By Chuck Donovan and Tara Sander Lee
In today’s America, political controversy rages over when—or whether—legal protections should begin for children in the womb. The arguments are intense, and tend to focus on milestone events in fetal development, like the onset of the child’s brainwaves, heartbeat, or capacity to feel pain. At the same time, however, developments in fetology and prenatal medicine are pressing strongly for recognition of the baby as a patient in his or her own right ever earlier in pregnancy.
The march of science has proceeded in a life-affirming direction. Indeed, medical progress has not only pushed viability earlier in pregnancy, but delivered critical life-saving aid to children in utero before viability. Occasionally, this dazzling truth breaks into the headlines when a celebrity undergoes one of the extraordinary procedures now available to save children before they are born.
Such was recently the case with Kourtney Kardashian and her husband Travis Barker of Blink-182 fame. Multiple outlets reported last month that the couple resorted to emergency fetal surgery to save the life of their unborn baby (yes, that was the term the press used). Kardashian wrote after the harrowing experience that she had gained “a whole new understanding and respect for mamas who have had to fight for their babies while pregnant.”
Children in utero are being saved in ever-more dramatic fashion from an array of conditions that would have gravely harmed or killed them in the past. The question is no longer whether the developing human being is a patient in his or her own right, but whether that patient will be treated with tender and advanced care when in need, or brutally discarded.
A great deal can be done to aid babies in danger and treat them like any other patient. Say parents discover their developing child has a neural tube defect, such as spina bifida, a condition where the spinal column fails to close and the spine is exposed in a sac that protrudes through the body wall. It is legal in most of the U.S. to kill children with this condition. If the parents want, however, they can have fetal surgery done at one of dozens of children’s hospitals nationwide. Ultra-skilled physicians make an incision to access the baby. They remove the exposed sac and repair the spinal defect layer by layer, then close up the uterus and abdomen.
A congenital heart defect—fatal if left untreated—can also be delicately corrected before birth. With surgical precision, balloon dilation can be used to widen a severely narrowed aortic valve opening in a baby’s tiny heart in order to improve blood flow. Early intervention increases the chance that the child’s heart is better developed at birth, and in no need of further intervention.
In another procedure, fetal surgeons were able to repair a rare fatal blood vessel disorder called a “vein of Galen malformation” that was causing severe abnormal blood flow in one baby’s brain. This child had a very high risk of heart failure, severe brain injury, and even death if the doctors had waited and performed standard treatment after birth. Using tiny particles like soft platinum coils as medical devices to close a blood vessel and reduce blood flow in the brain, the surgeons successfully restored normal brain function in the child before birth.
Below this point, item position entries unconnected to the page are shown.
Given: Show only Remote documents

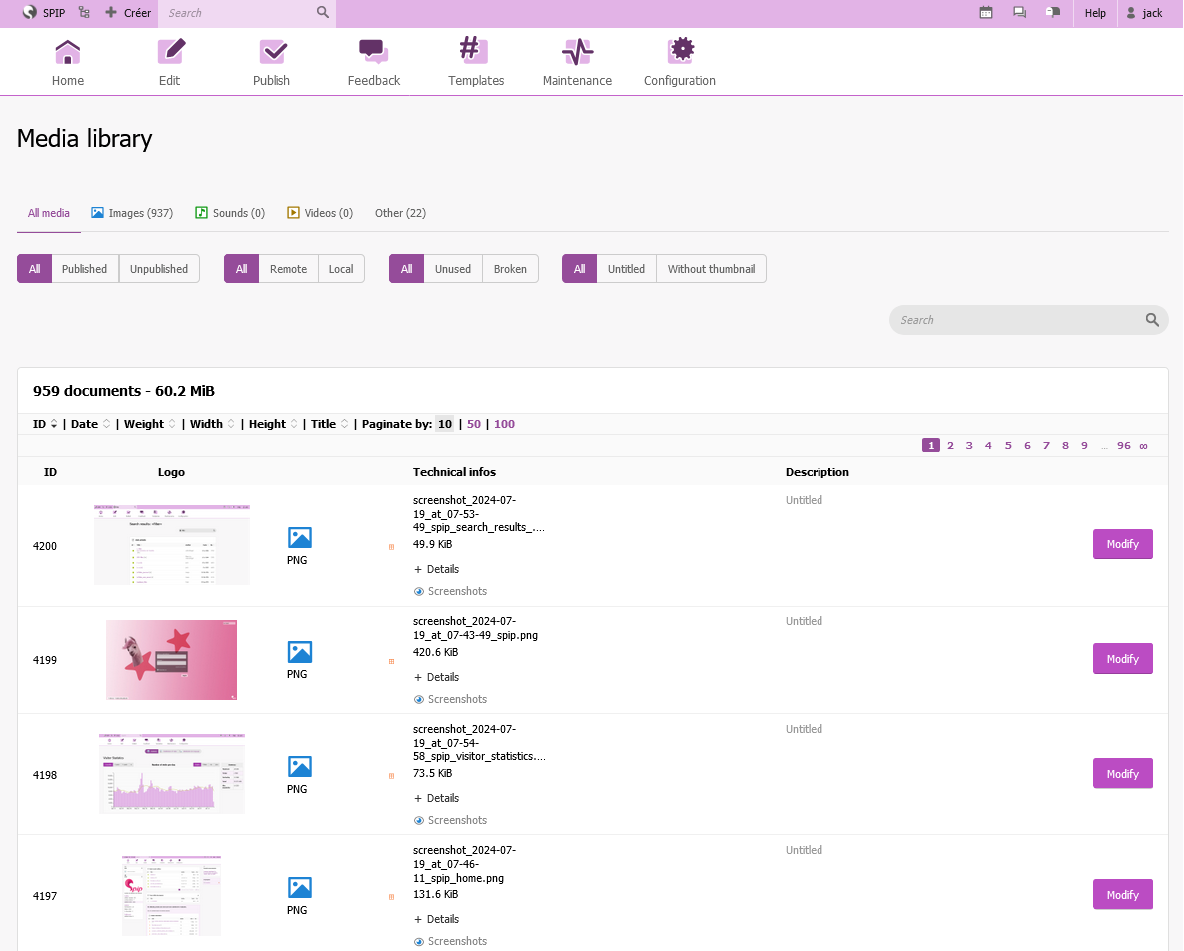Looking at the screenshot, I should pos(288,269).
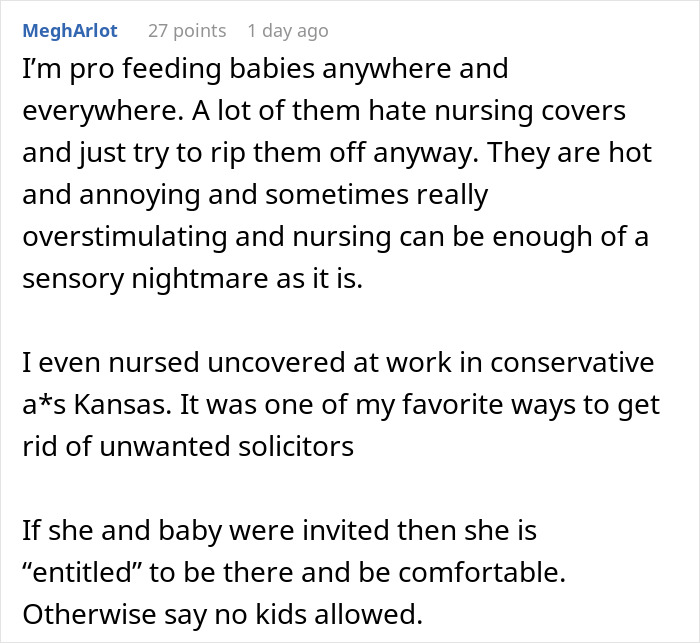This screenshot has width=700, height=643.
Task: Click the quoted word entitled
Action: 82,572
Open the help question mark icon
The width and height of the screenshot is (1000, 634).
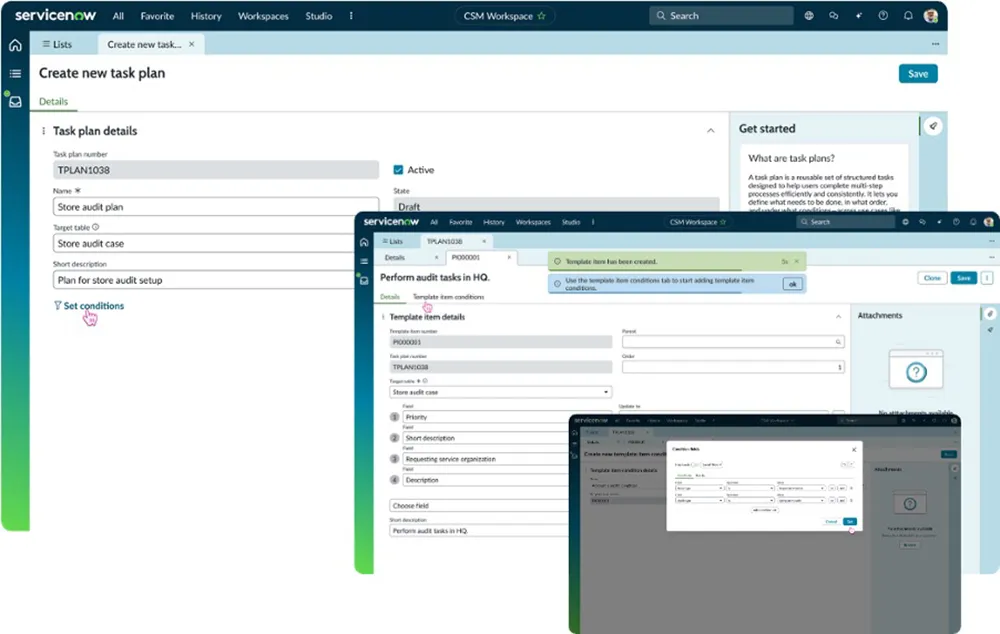[x=882, y=16]
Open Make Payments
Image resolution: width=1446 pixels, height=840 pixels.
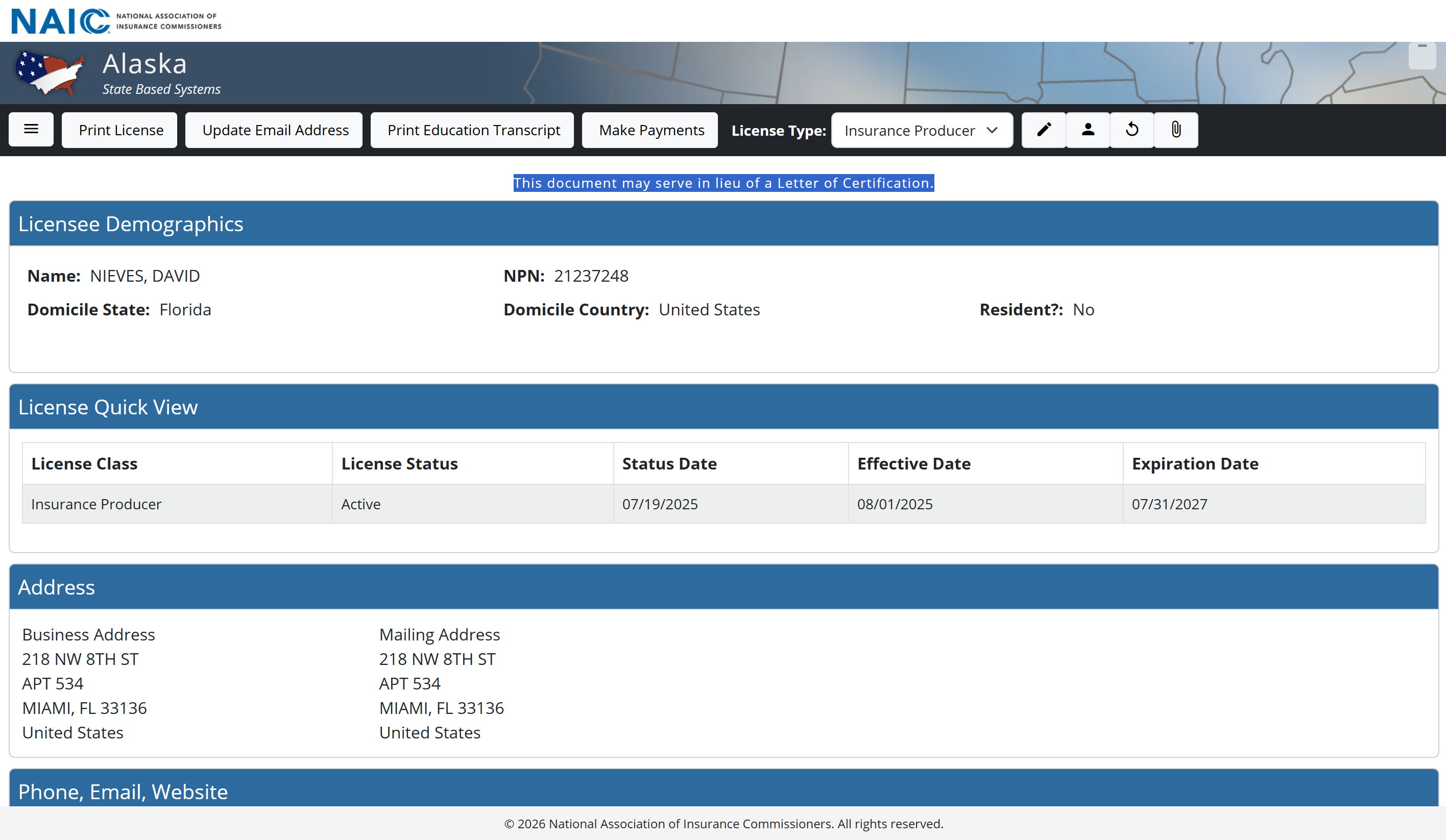tap(650, 130)
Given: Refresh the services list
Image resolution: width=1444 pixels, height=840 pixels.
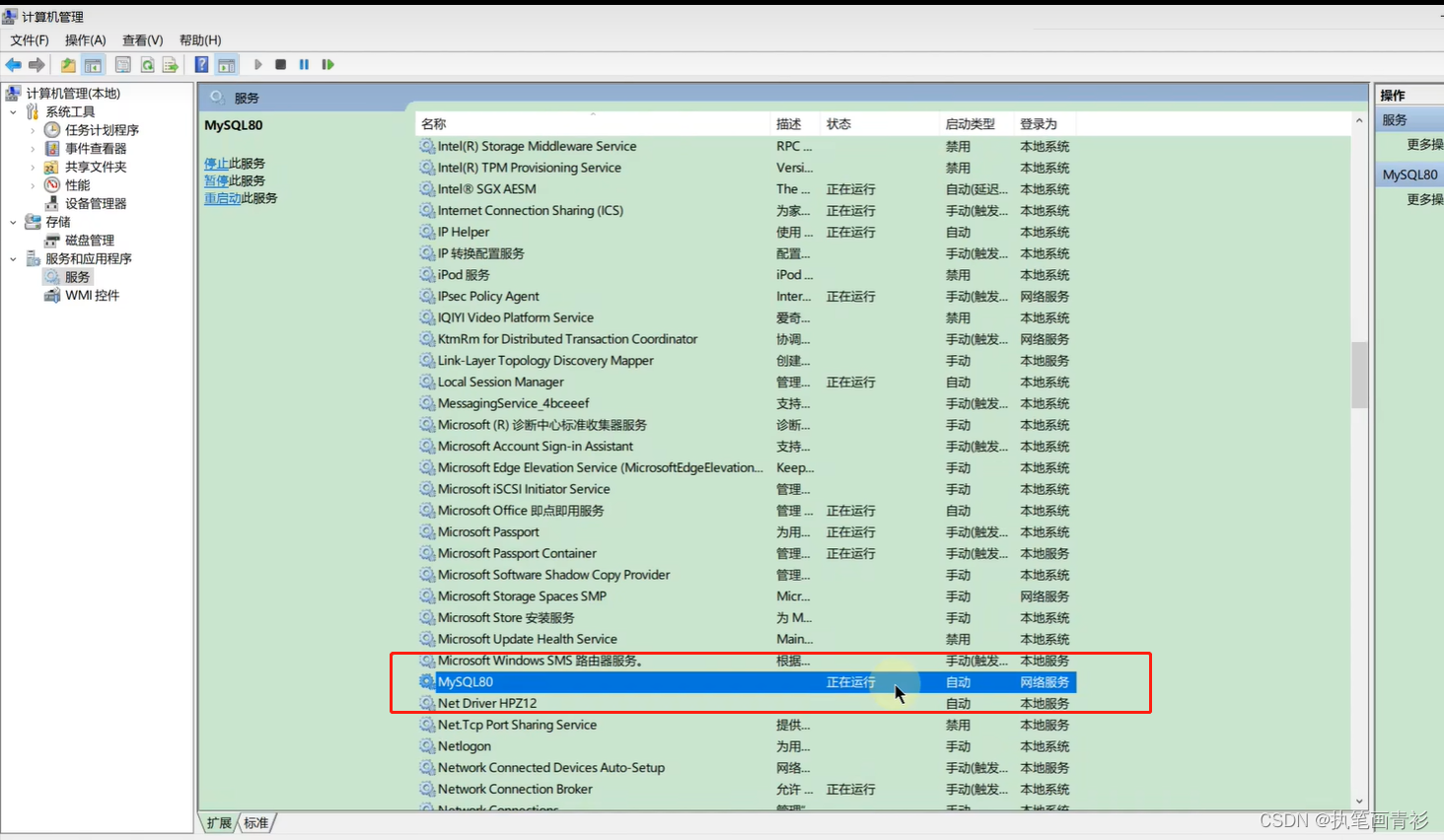Looking at the screenshot, I should click(148, 64).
Given these miraculous advances, a natural question arises: why should only some children receive such emergency and potentially life-saving care, while others are targeted for killing through the violence of abortion? Surgical tools and medical devices do not discriminate based on a patient’s age, sex, or race. Nor do they work any less efficiently when used on human beings inside the womb. Treatment must not be discriminatory. Every patient, regardless of demographics, whether they are “wanted” by their parents, or enjoy the fame factor, must receive the same attention and care.
The extent of this transformation of prenatal care should be better known. Today across the U.S. there are more than 80 hospitals that have successfully aided the survival of babies born at 22 weeks gestation. There are nearly 1,600 maternal-fetal medicine subspecialists in the United States. Fetal surgery for twin-to-twin transfusion syndrome has been successfully performed as early as 15 weeks gestation. These procedures, and the tools to identify the underlying conditions and ameliorate them, did not exist at the time Roe v. Wade was handed down in 1973.
Americans pride themselves on their compassion and fairness. We prize stories like Kardashian and Barker’s and identify with mamas who “fight for their babies.” We should not rest content with deadly discrimination against some of our most vulnerable children, especially when advancements in science have proven time and again that a child inside the womb is no different from those who are born—all are equal human beings worth saving.
Chuck Donovan is the President of the Charlotte Lozier Institute. Tara Sander Lee, Ph.D., is Vice President and Director of Life Sciences at the Institute.